═══ Exercise passage

LipoBots: robust nanomotors for biomedical applications developed with encapsulation technology

The called LipoBots, which could be used for medical applications.

LipoBots are capable to self-propulsate and to retain their enzymatic functionality in conditions similar to those of the human stomach.

Catalytic nanomotors, which are nanostructures capable of collecting chemical energy from the environment and using it to move, are demonstrating great potential for biomedical applications. These nanomotors, or self-propulsed nanoparticles, are capable of “switching on” and starting to move in a fluid, using various biomolecules as fuel. This propulsion mechanism allows nanomotors to diffuse in larger volumes compared to their passive counterparts and thus easily reach a specific target, penetrate the tissues and perform better drug management.

The enzymes, organic molecules that accelerate the speed of a biochemical reaction, are ideal candidates for acting as catalytic energy sources for these nanomotors intended for the field of nanobiomedicine, as they are very diverse, substrate specific and, above all, they are present throughout the human body. However, in living organisms, these enzyme-driven nanostructures can be exposed to adverse conditions, such as strong pH variations, which could compromise both their movement and their chemical functionalities.

══════

_Task requirements_:
Reproduce the LipoBots passage word for word. Begin at the words "Catalytic nanomotors, which" and stop after the words "better drug management.".

═══ Data extracts

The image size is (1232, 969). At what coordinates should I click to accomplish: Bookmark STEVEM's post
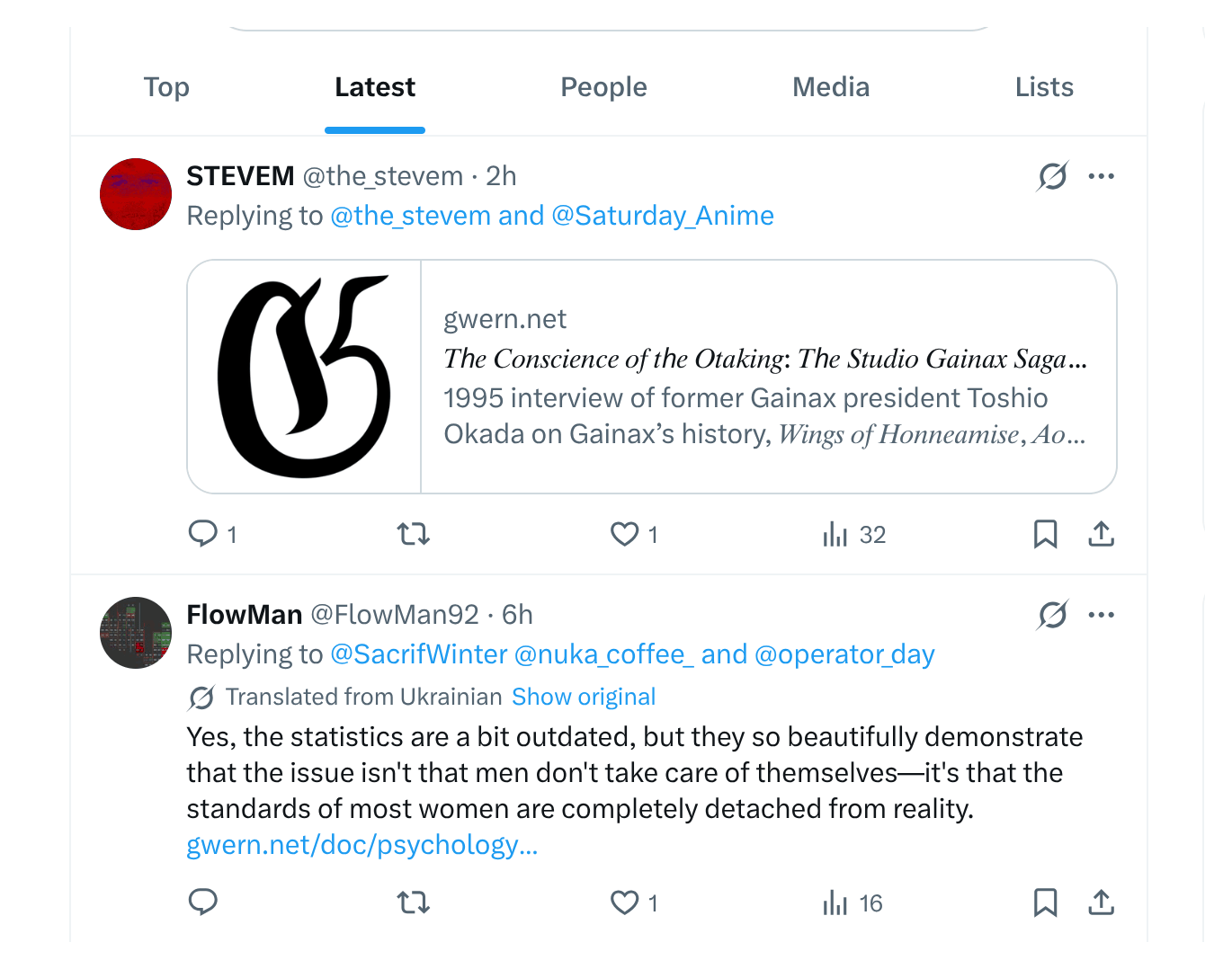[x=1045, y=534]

══════
═══ Data extracts

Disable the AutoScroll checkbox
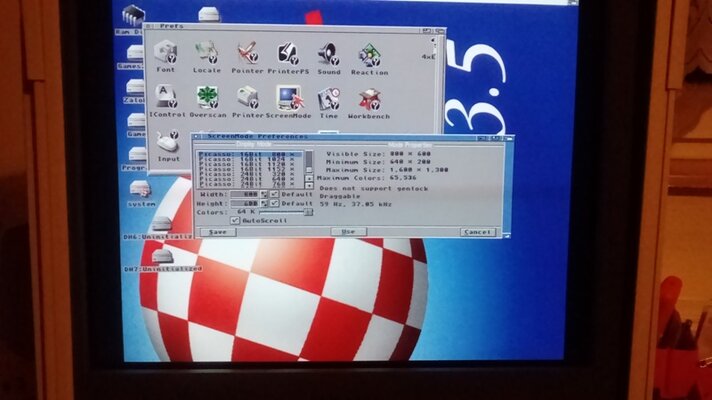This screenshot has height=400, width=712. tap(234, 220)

══════
═══ Data extracts

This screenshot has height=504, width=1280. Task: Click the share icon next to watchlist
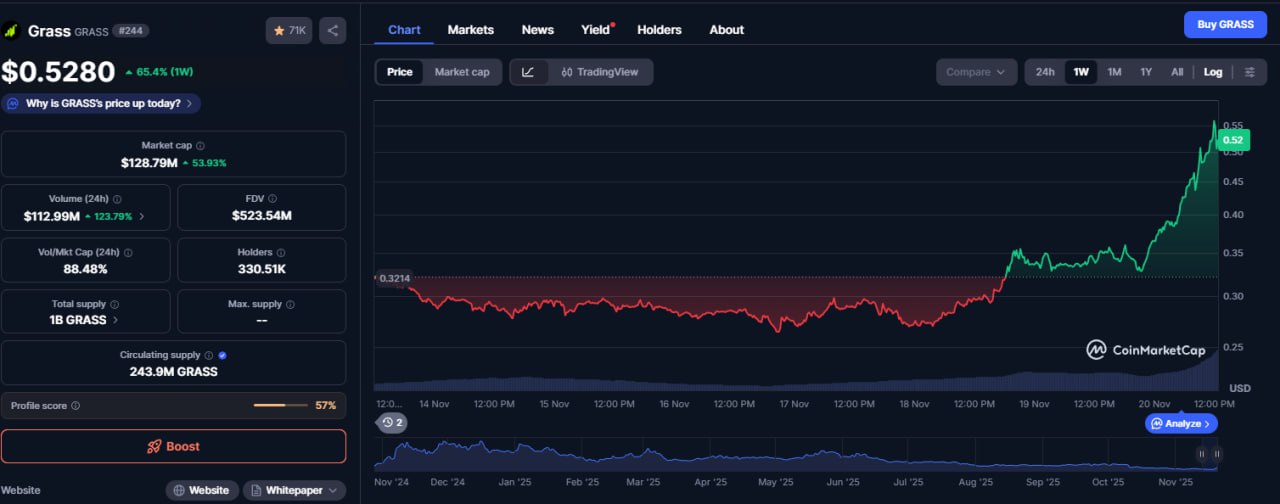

══════

_Result of the exercise_:
Catalytic nanomotors, which are nanostructures capable of collecting chemical energy from the environment and using it to move, are demonstrating great potential for biomedical applications. These nanomotors, or self-propulsed nanoparticles, are capable of “switching on” and starting to move in a fluid, using various biomolecules as fuel. This propulsion mechanism allows nanomotors to diffuse in larger volumes compared to their passive counterparts and thus easily reach a specific target, penetrate the tissues and perform better drug management.